There are 16 species in the fauna of the USSR.

288. Yellow Wagtail - Motacilla flafa

288. Yellow Wagtail - Motacilla flafa.


288. Yellow Wagtail - Motacilla flafa

Slightly smaller than a sparrow. The top of the head is gray, the back is greenish. The wings and tail are brown, with white stripes along the edges of the tail. The ventral side is yellow.

Migrant. Inhabits most of the territory of the USSR, except for the northern strip of the tundra zone. Nest is built on the ground. In clutch there are 5-6 greenish-white eggs with dark specks. The voice is a resounding "psui-li".

It differs from the yellow-headed wagtail in its gray head, and from the mountain one in its shorter tail.

289. Yellow-headed Wagtail - Motacilla citreola

289. Yellow-headed Wagtail - Motacilla citreola.
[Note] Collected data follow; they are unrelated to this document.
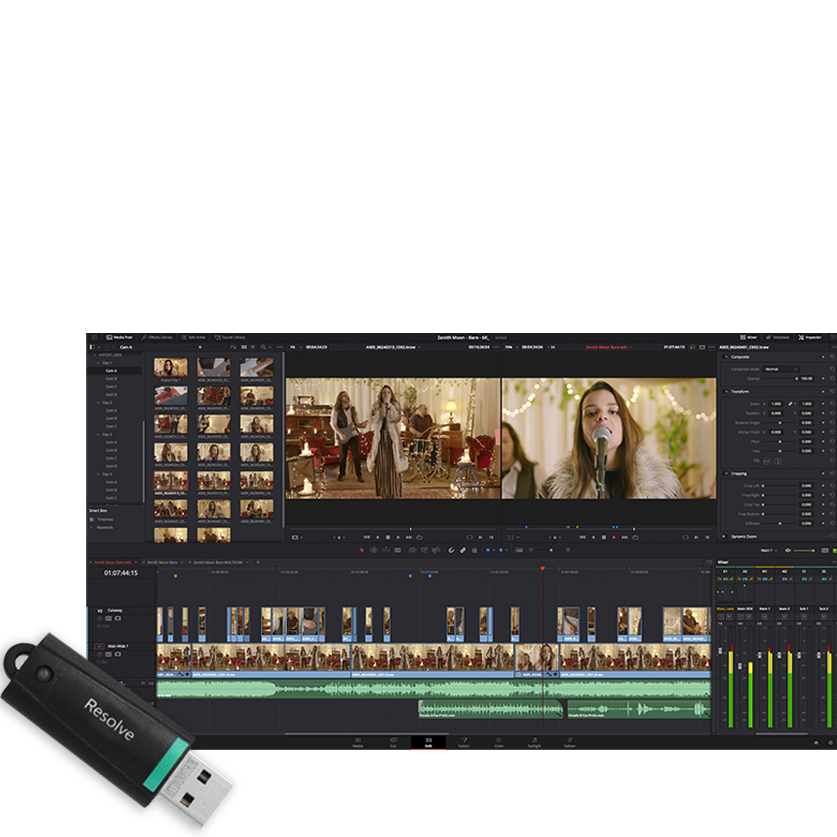837x837 pixels.
Task: Open the Composite Mode dropdown
Action: (780, 369)
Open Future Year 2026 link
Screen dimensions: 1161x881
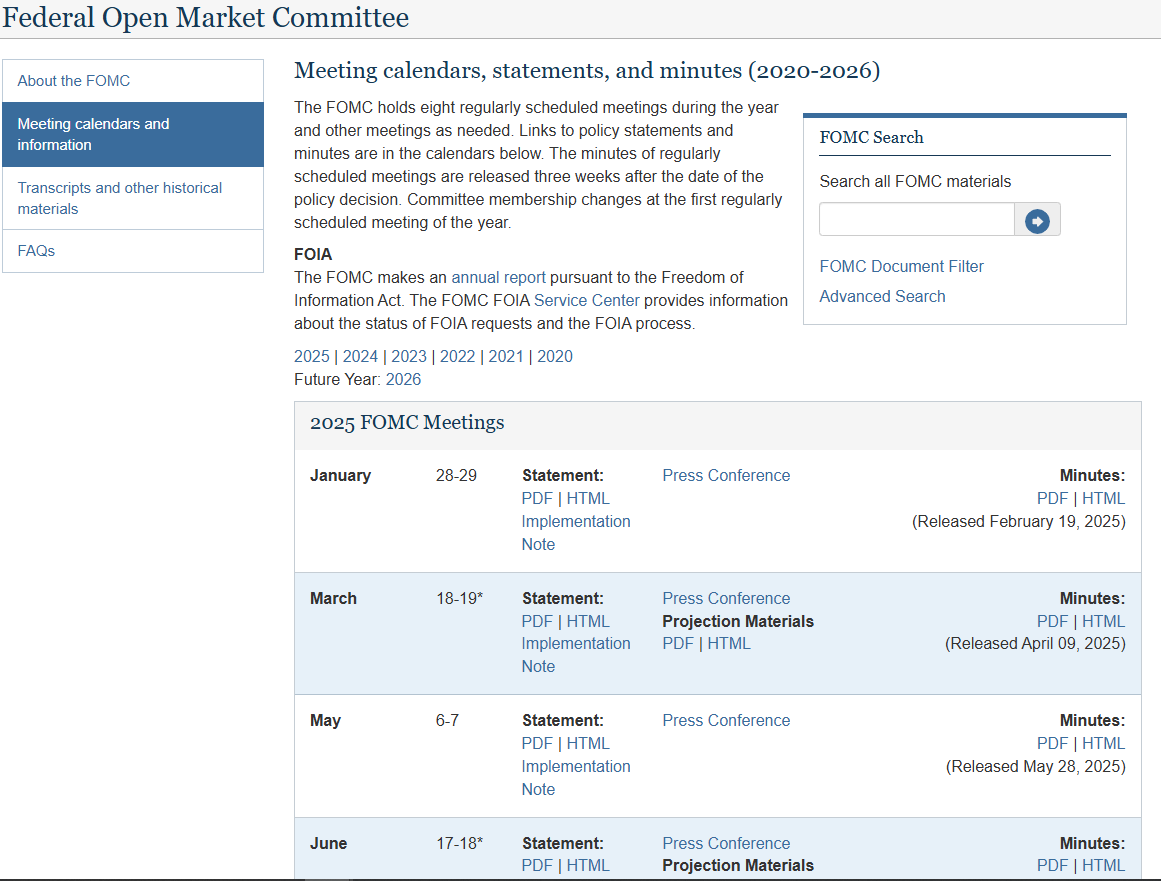coord(403,379)
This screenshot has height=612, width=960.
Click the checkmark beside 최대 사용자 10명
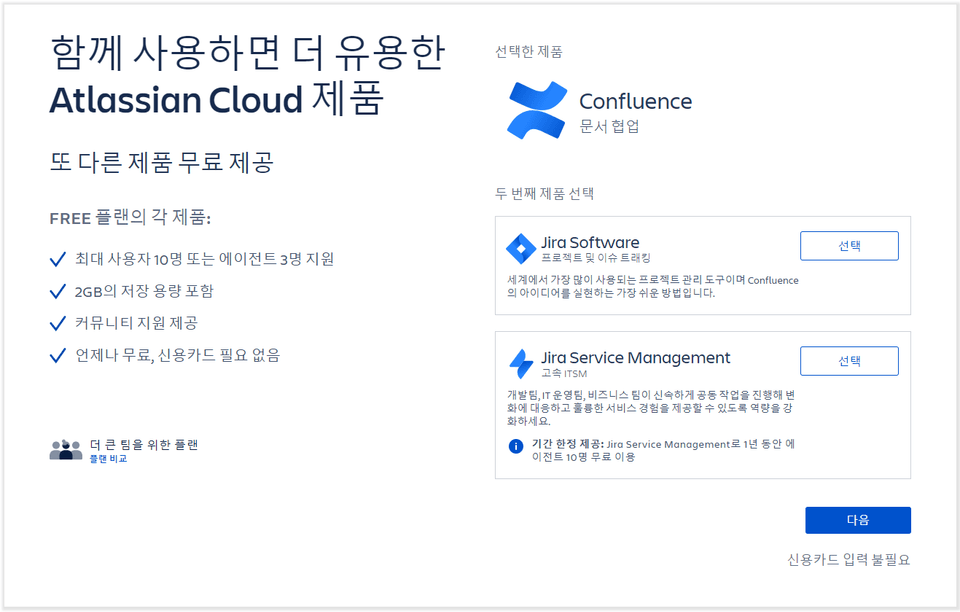pyautogui.click(x=58, y=260)
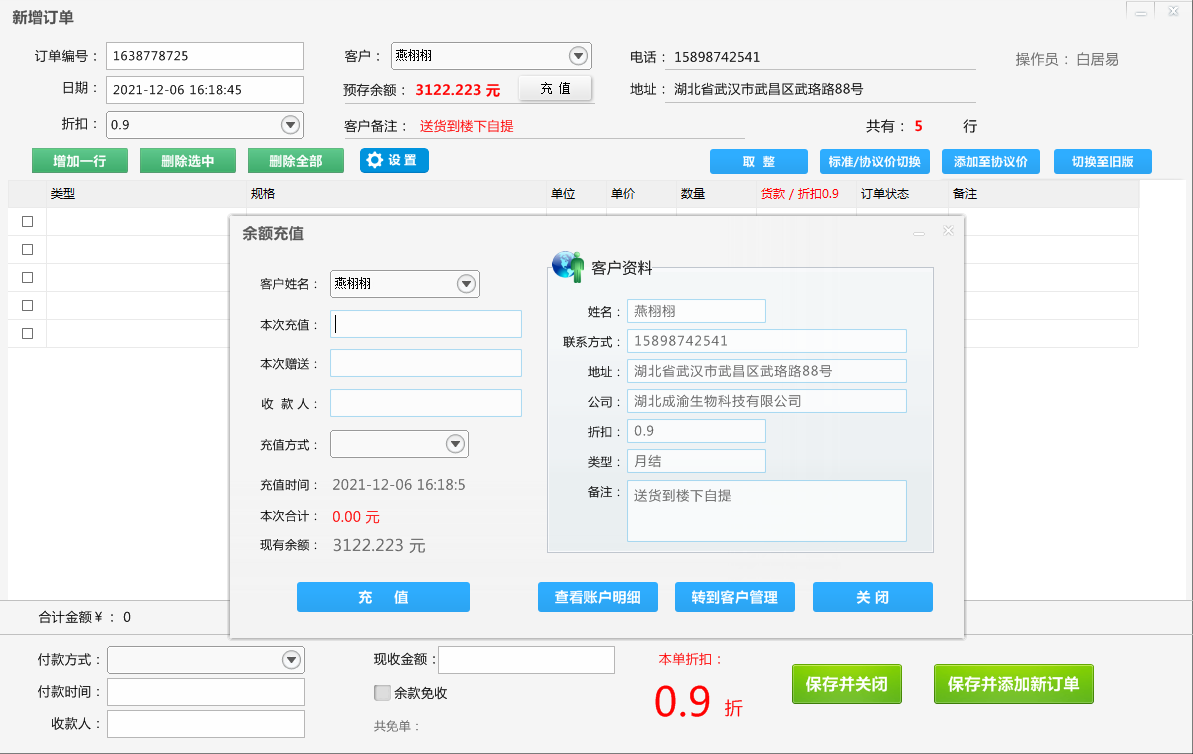
Task: Enable the 余款免收 checkbox
Action: [382, 693]
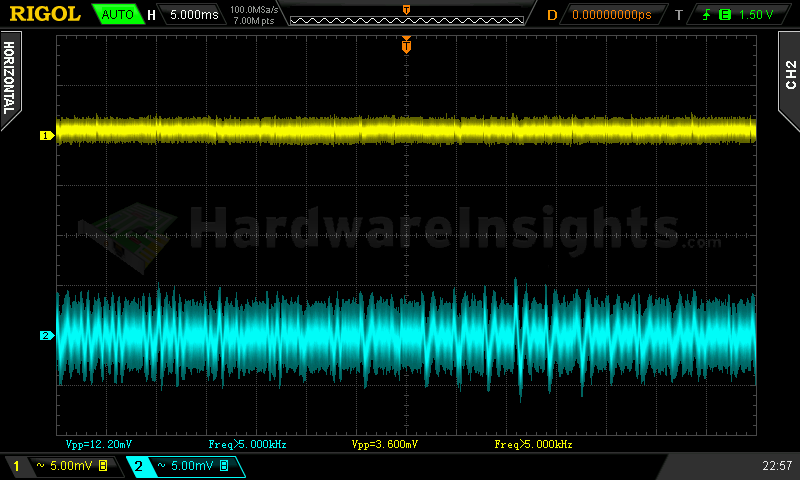Open the CH2 side menu tab
This screenshot has height=480, width=800.
[789, 75]
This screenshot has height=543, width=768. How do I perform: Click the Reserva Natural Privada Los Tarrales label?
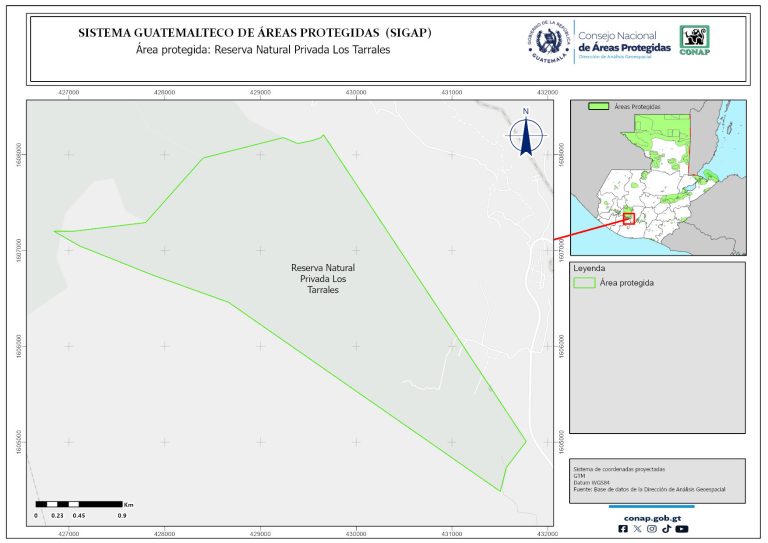click(322, 279)
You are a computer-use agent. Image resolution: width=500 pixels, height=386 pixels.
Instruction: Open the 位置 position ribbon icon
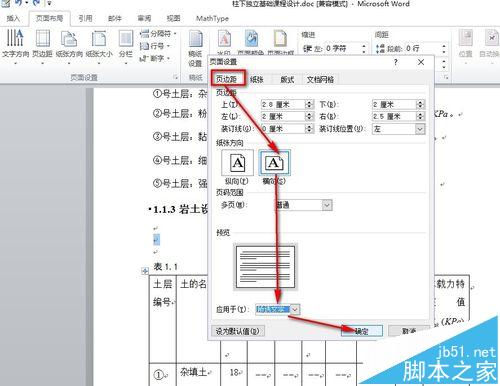click(465, 43)
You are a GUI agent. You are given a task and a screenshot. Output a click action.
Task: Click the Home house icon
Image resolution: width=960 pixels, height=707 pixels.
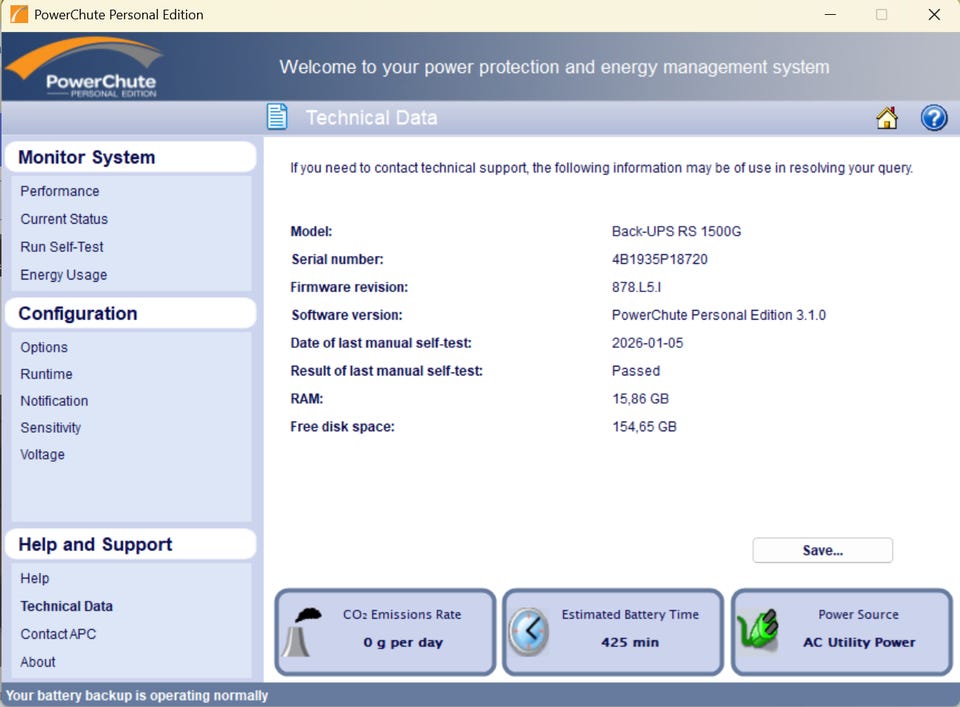pyautogui.click(x=886, y=118)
289. Yellow-headed Wagtail - Motacilla citreola

Slightly smaller than a sparrow. The head and the entire ventral side are bright yellow, the back is gray or black, the sides are gray. White stripes along the edges of the tail. The female is much paler in color.

Migrant. In the European part of the USSR, it occurs within the forest-tundra and in the south of the forest and forest-steppe zones. In the Asian part of the USSR, it is found in the north-west and in the center of Siberia, in the south of Western Siberia and in Kazakhstan. Nest is built on the ground. In clutch there are 4-5 buffy-bluish eggs with brown spots. The voice is a ringing "ttsi-ti"

The main distinguishing feature is the yellow head.

290. Mountain Wagtail - Motacilla cinerea

290. Mountain Wagtail - Motacilla cinerea.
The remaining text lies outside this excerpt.